Bill Branyon: The author of three books, Branyon first cut his teeth on the local political scene as a reporter for Green Line, the predecessor of Xpress. He currently works for the Comfort Inn River Ridge. Prone to literary allusions and self-deprecating humor, Branyon is striving to bring global issues into the local mayor’s race. Complaining that multinational corporations have a “stranglehold” on the city, Branyon wants to impose a moratorium on nonlocal corporate development in Asheville and promote locally owned businesses. In his own words, Branyon wants to “repoliticize” the city and allow the “people to determine how big we want to get. He also wants to create a “white- and blue-collar workers’ bill of rights” and promote bike trails and alternative transportation.

Joe Dunn: A retired dentist, Dunn is known for what he calls “telling it like it is.” Dunn, whose first term on Council is winding down, says his chief beef is that relations between the city and county are at an all-time low. “When I was elected four years ago, we were suing the county over the ETJ [extraterritorial jurisdiction, a one-mile-wide ring of land just outside the city limits where city zoning laws apply] — now we’re suing them over the Water Agreement. We’ve got to improve relations,” he told Xpress.
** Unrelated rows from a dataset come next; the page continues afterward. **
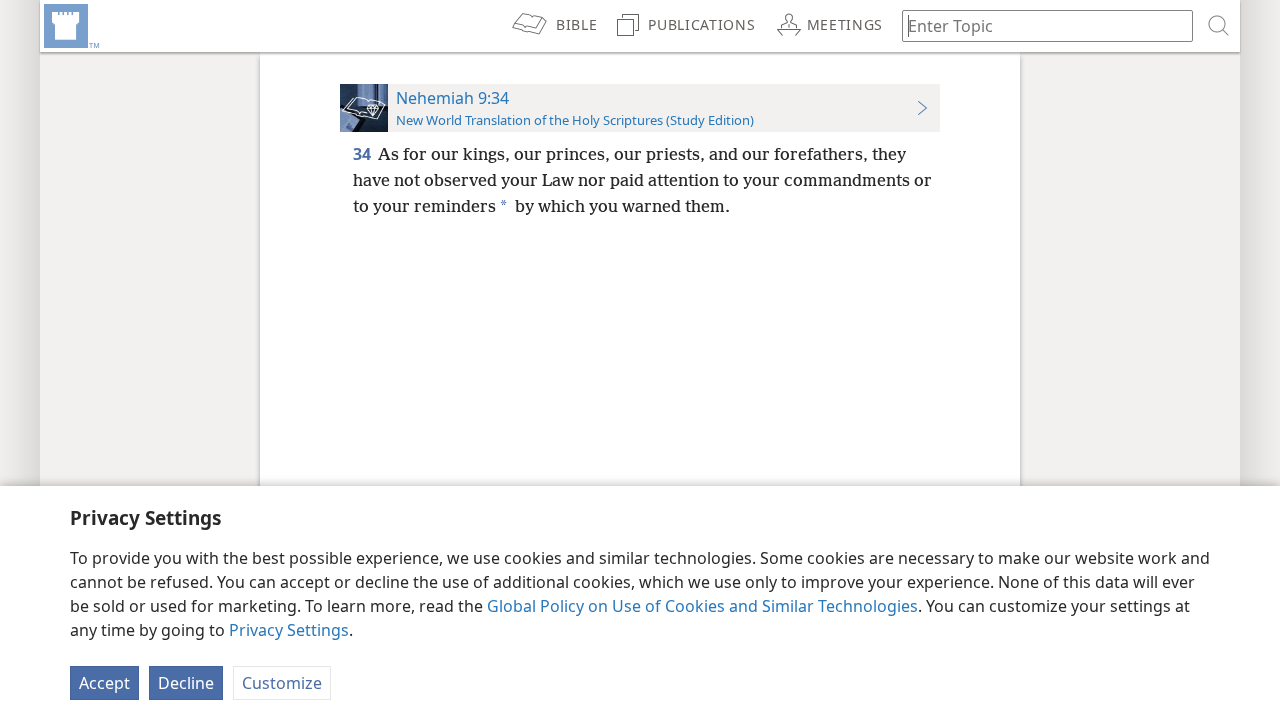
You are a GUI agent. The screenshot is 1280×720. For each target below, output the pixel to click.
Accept (104, 683)
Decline (186, 683)
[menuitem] (70, 26)
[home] (70, 26)
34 (363, 154)
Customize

Dunn also wants to consolidate duplicated city and county functions, such as the school systems and parks-and-recreation departments. A staunch conservative, he nonetheless emphasizes his ability to form coalitions with Council members across the aisle.

Charles Worley: The current Council’s senior member, Worley has logged nine years in public office (four as mayor). A real-estate attorney, he’s known for his calm demeanor and frequent attempts to serve as peacemaker on a Council often marked by infighting. Worley maintains that he bases his Council votes on “what is best for all of Asheville,” and he says he’s proud of the fact that the city is solvent and sitting on “the largest fund balance — $30 million — it’s ever had.” Another highlight of his first term, says the mayor, is returning the water system to city control. Looking to the future, Worley says he wants to promote economic growth and development while “maintaining Asheville’s unique architecture and quality of life.”